Stop! It is necessary to defeat the collaborationist policy of the leadership of the COB and the other workers’ organizations that submit the Bolivian proletariat to Evo Morales popular front government pacting with fascist Media Luna. Only by conquering the most absolute class independence, the proletariat will be able to lead in the streets the poor peasants being tricked and oppressed by MAS and re-establish the worker and peasant alliance that in 2003-2005 made Rosca run away. To smash fascism with the workers’ and peasants’ militia, it is necessary to break all subordination to Evo Morales, conquer struggle organizations of worker democracy, start a decisive fight against the cost of living and for the slide scale of wages and working hours, and march over Santa Cruz to smash fascism and expropriate the transnationals and the landowners, that is, re-take the proletarian revolution road!


As we said above, instead of a tool for “defeating oligarchy by vote”, the referendum is a trap with which the fascist governors’ lead will be re-legitimized in their districts in the same way as Morales government, so that everything continues as usual: the exploiters making business, and the exploited masses being starved. Workers democracy must be opposed to this trap, it is necessary to set up an organization which unifies the exploited who are the vast majority in the nation, which unifies the delayed demands of the working class and poor peasants and stands up workers and peasants’ militia to smash fascism. It has to be an organization of the likes of 1952 revolutionary COB, or 1971 Popular Assembly. So, it is necessary to conquer a powerful National Aboriginal & Popular Assembly with workers and peasants voted as delegates coming from all the mass struggle organizations, to confront this anti-democratic and Bonapartist referendum with the true democracy of the workers and poor peasants who are the vast national majority.

It is necessary to defeat the trap of the anti-democratic referendum in which the vote will only be either for “Yes” in favor of Morales government or for “No” against fascism…As if it would be possible to defeat fascism by voting! This referendum is to re-legitimate business among the bourgeois gangs so they may re-formulate constitutions and autonomies over the backs of the exploited masses, protecting the transnationals’ profits and the landowners grip on the best land. It has been devised for strengthening the bourgeois institutions and imposing a strong regime of exploitation.

In the mobilization that took place in Oruro against the fascist referendum of May 4, the miners of Huanuni voted to march on Santa Cruz to defeat the oligarchy. This resolution was boycotted by the union leaders of the FSTMB and CODwho gave no support to that decision. However, that resolution is a clear proof of the predisposition of the worker vanguard to face and overthrow fascism.

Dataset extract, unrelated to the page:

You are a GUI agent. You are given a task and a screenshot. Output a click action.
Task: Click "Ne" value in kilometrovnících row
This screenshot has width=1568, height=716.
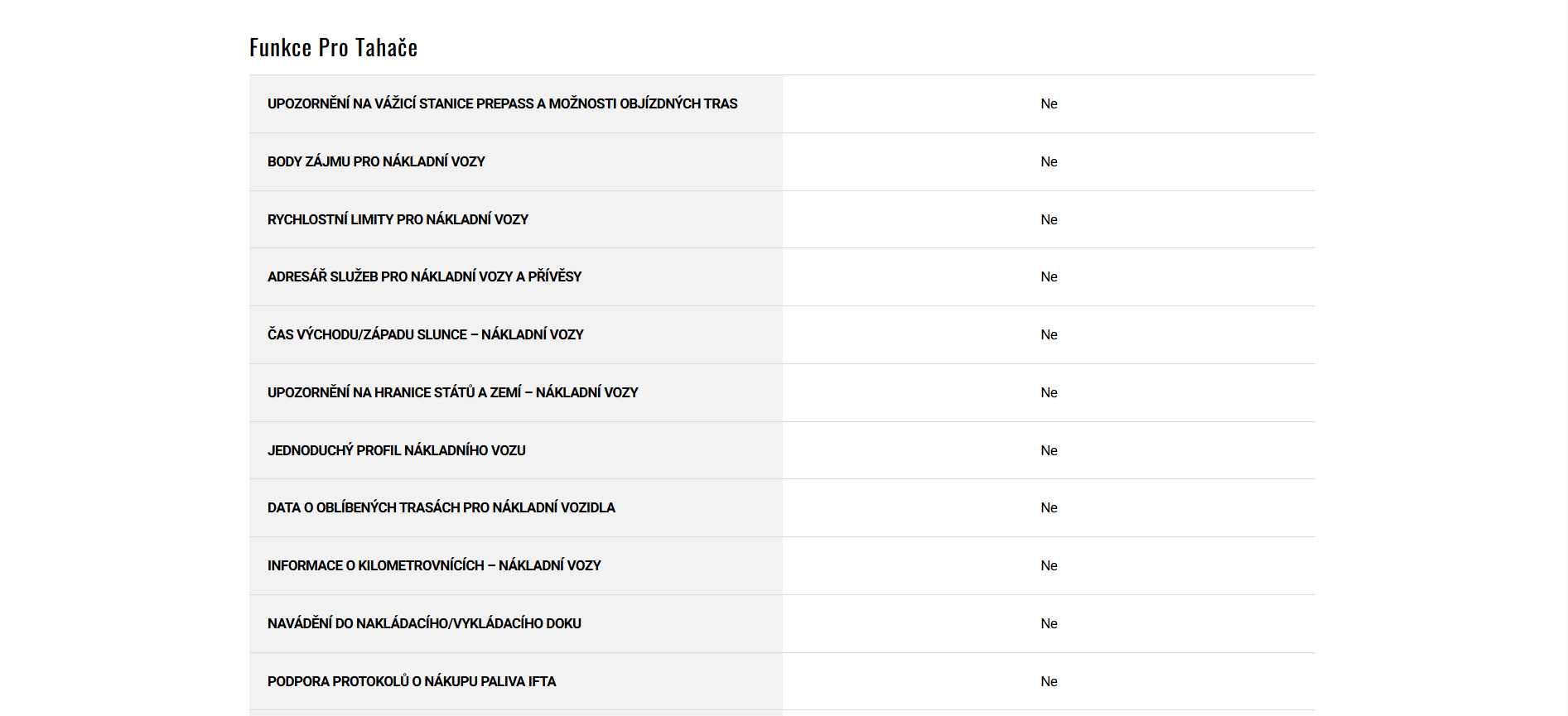point(1049,565)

The miners of Huanuni have the authority to call for National Aboriginal Popular Assembly with a delegate each 100 workers, where the poor peasants who really want to defeat landowners may come, and the combative students may participate with their demands; thereby, in such assembly -that may well be set up in Huanuni- the workers’ and poor peasants’ militia can be organized that smash fascist Media Luna and impose a unified demand of the exploited:

Against the high cost of living, a sliding scale of wages and working hours to guarantee jobs for everybody! Out the transnationals! Complete nationalization without payment and under workers’ control of hydrocarbons, pipelines, gas and all the national mining!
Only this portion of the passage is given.